[EXERCISE AIM] Work out how many lines in the entries below contain the string "every". Reply with that figure alone.

::: SUPPLIED RECORDS

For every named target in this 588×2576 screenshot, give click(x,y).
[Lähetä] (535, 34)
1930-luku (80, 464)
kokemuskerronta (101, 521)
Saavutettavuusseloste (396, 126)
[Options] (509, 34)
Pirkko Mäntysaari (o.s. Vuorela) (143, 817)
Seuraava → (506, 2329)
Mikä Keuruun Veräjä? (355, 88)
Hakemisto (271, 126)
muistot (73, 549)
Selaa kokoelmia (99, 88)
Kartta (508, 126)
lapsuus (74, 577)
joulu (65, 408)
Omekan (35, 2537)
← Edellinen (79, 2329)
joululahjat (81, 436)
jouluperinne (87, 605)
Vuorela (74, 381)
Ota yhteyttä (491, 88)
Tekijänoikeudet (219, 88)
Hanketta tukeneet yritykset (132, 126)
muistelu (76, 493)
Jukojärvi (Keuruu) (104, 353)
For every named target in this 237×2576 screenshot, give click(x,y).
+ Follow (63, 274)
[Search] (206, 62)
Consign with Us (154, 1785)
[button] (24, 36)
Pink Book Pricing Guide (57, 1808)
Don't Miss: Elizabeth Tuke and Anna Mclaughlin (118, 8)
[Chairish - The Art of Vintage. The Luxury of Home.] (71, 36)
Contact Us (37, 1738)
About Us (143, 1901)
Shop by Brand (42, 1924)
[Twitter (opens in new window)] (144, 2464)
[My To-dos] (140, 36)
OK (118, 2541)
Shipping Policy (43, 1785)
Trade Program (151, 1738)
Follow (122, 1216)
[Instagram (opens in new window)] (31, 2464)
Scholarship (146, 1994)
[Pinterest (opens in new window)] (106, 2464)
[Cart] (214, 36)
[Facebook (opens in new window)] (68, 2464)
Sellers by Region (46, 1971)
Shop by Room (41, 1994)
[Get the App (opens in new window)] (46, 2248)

::::::

[SOLVED EXERCISE] 2